The retirement of wide-traveling Secretary of State Dulles was almost certain to focus more attention on the Administration’s other veteran of the diplomatic travelers’ society: Vice President Richard Nixon, who has served as the President’s effective personal ambassador in Asia (1956), Africa (1957), Latin America (1958) and Britain (1958). Last week President Eisenhower sharpened the focus by announcing that Nixon and wife Pat will go to Russia for three or four days in July to officiate at the opening of the $5,000,000 American National Exhibition in Moscow’s Sokolniki Park (TIME, Mar. 16).

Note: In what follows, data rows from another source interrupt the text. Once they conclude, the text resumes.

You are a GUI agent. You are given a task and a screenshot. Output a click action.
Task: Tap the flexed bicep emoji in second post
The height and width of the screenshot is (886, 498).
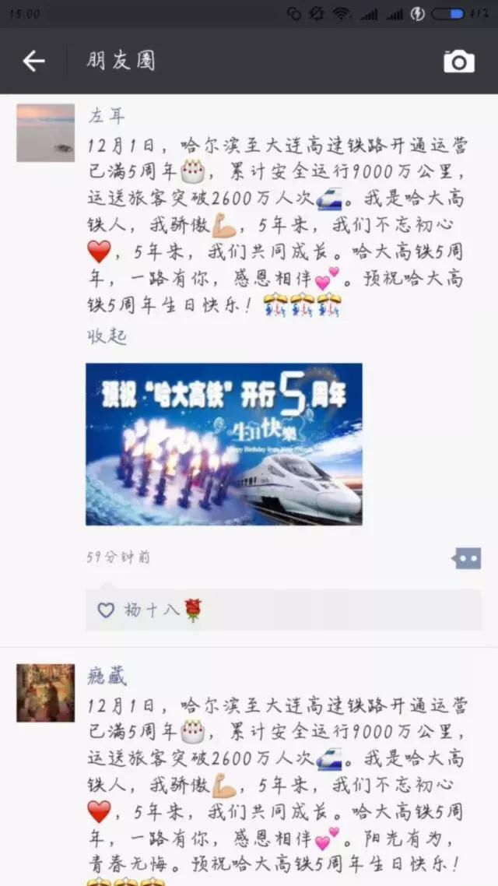point(224,785)
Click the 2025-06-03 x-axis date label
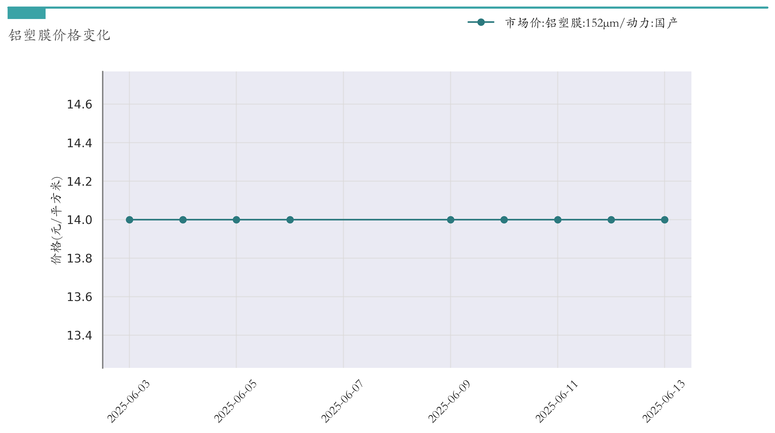Screen dimensions: 775x433 (x=129, y=401)
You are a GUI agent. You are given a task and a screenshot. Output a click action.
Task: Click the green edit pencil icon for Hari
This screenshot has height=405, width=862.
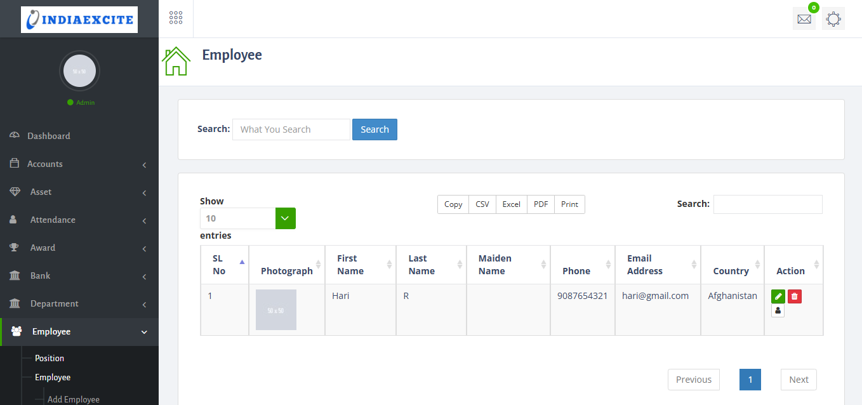tap(778, 296)
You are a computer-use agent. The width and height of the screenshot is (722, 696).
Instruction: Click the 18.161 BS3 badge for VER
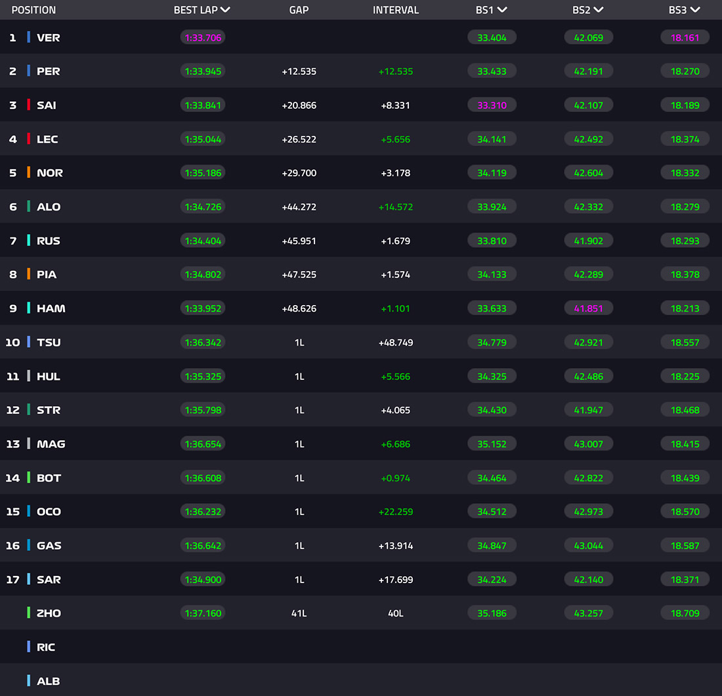tap(685, 38)
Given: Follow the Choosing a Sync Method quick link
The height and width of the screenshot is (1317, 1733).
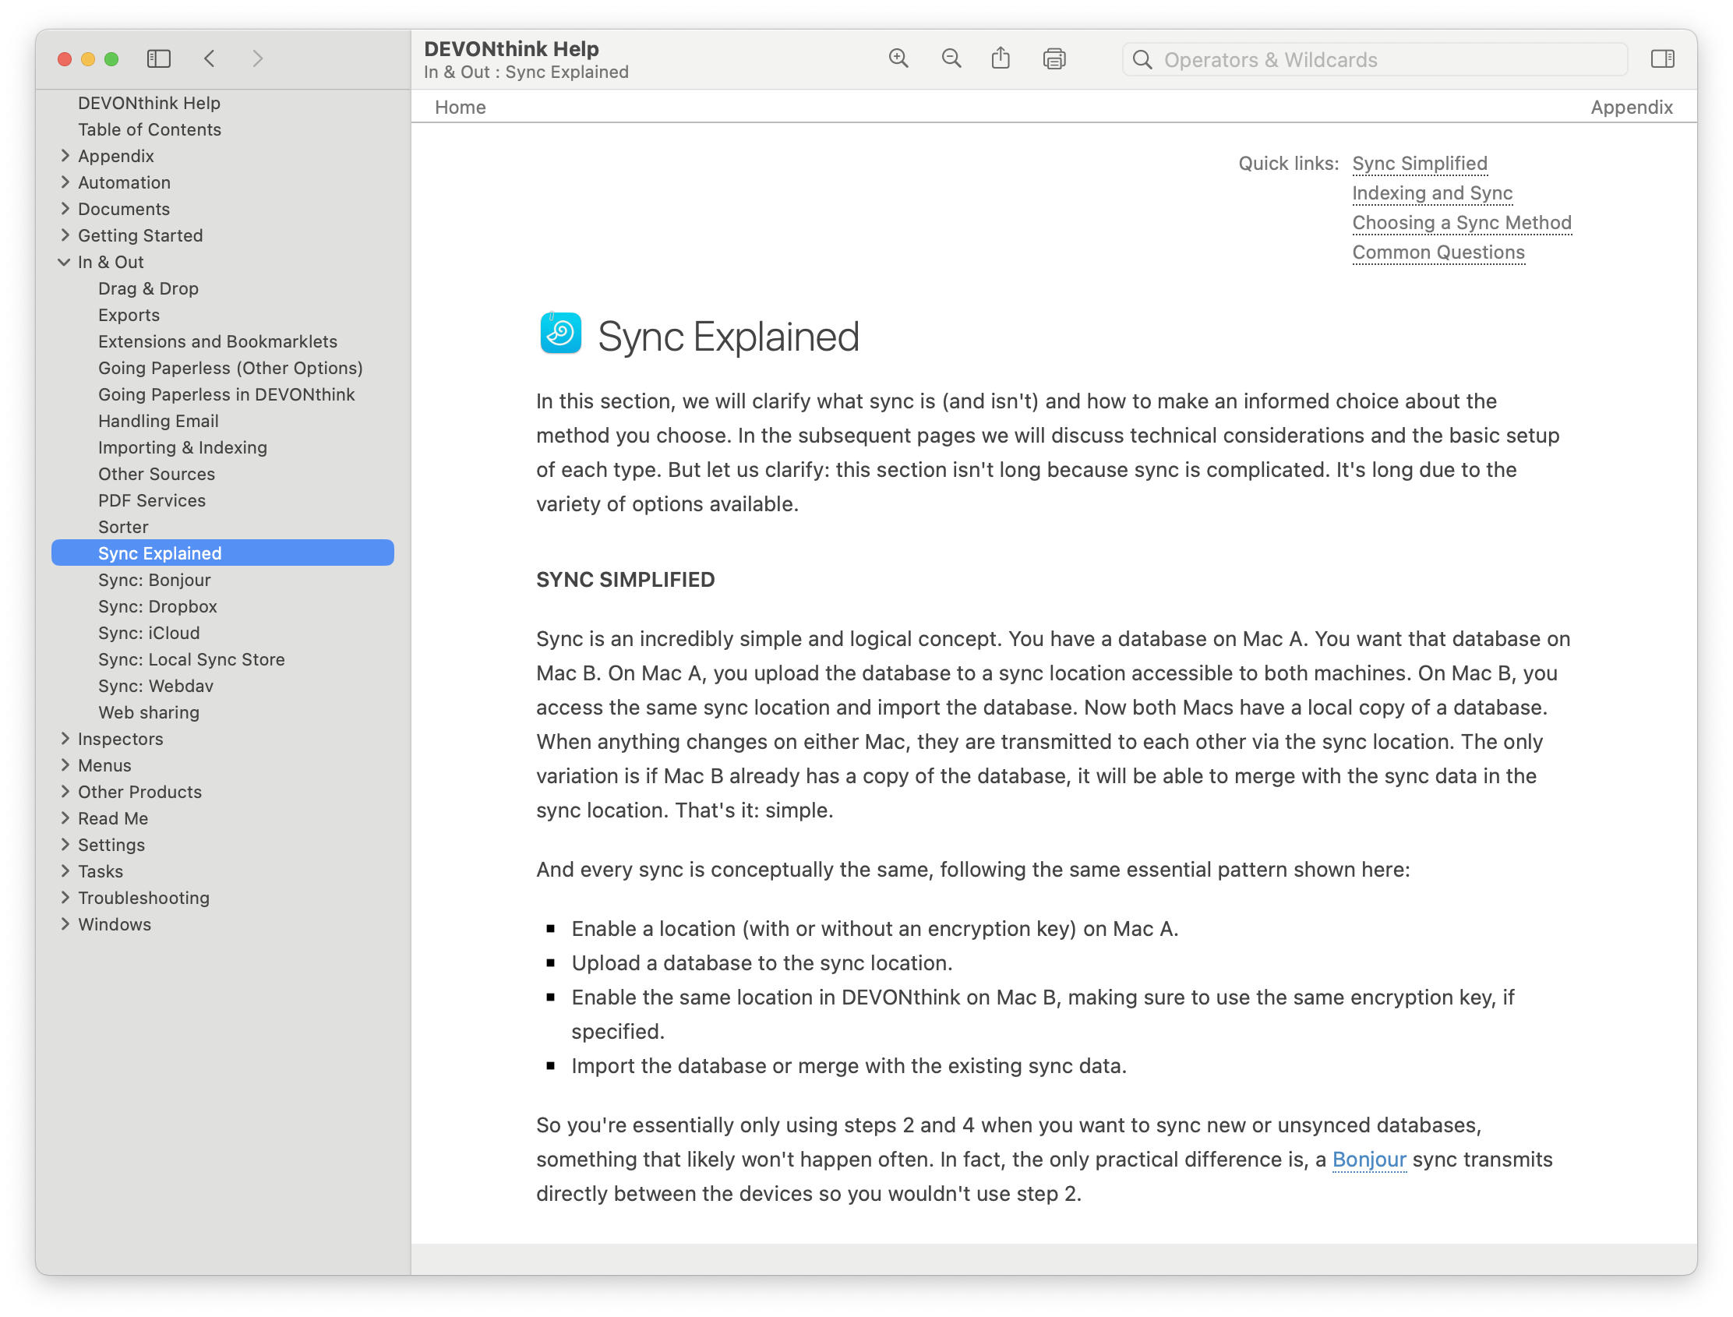Looking at the screenshot, I should tap(1461, 223).
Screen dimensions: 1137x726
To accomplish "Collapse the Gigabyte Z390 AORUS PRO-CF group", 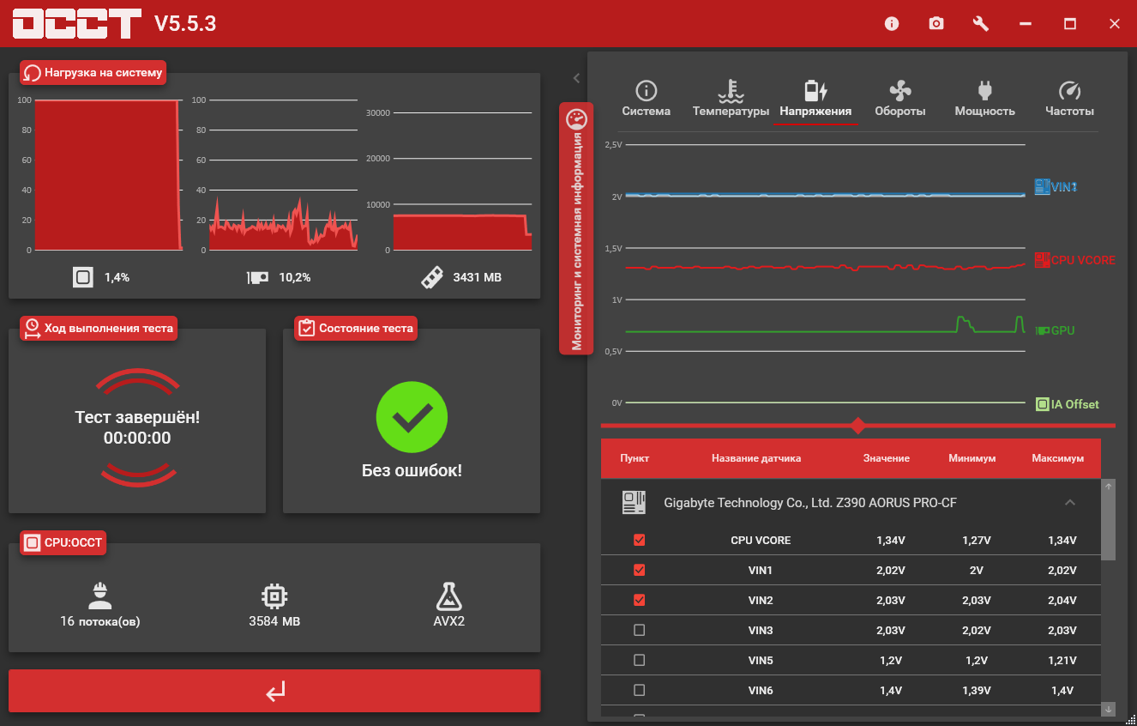I will click(x=1069, y=502).
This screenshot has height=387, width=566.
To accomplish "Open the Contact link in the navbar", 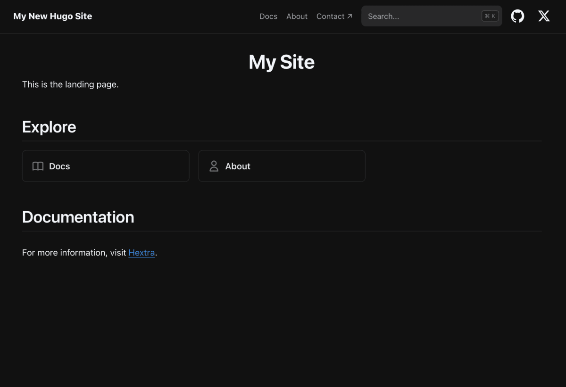I will click(330, 16).
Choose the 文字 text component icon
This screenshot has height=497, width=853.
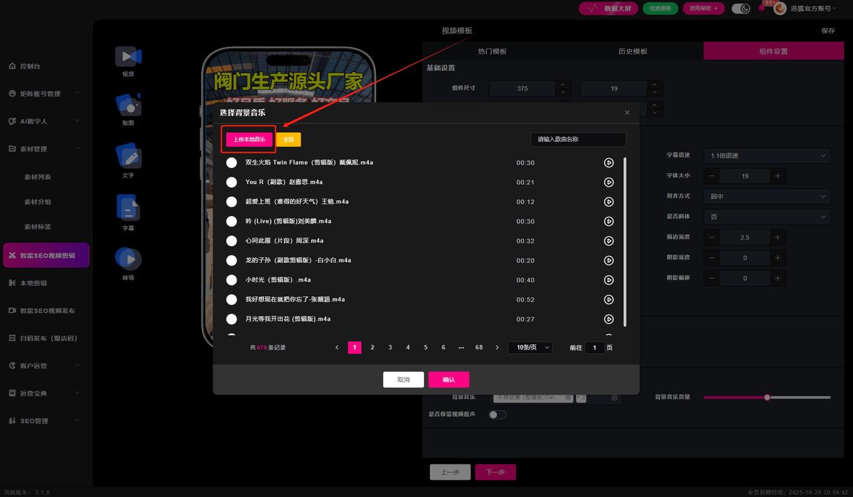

Though the trip is labeled “unofficial,” Nixon—highest-ranking U.S. official to visit the U.S.S.R. since Franklin Roosevelt went to Yalta in 1945—will probably be accorded a typical Khrushchev welcome at the Kremlin, particularly if a summit conference is imminent. But chances are that Nixon would not attend the summit conference, since the President is reluctant to have both himself and the Vice President out of the country at the same time.
The pundits who had been hailing the rising presidential prospects of New York’s Republican Governor Nelson Rockefeller suddenly saw Vice President Nixon’s future with new clarity. Wrote the Christian Science Monitor’s Richard L. Strout: “It is hard to imagine a better springboard for a presidential candidacy.”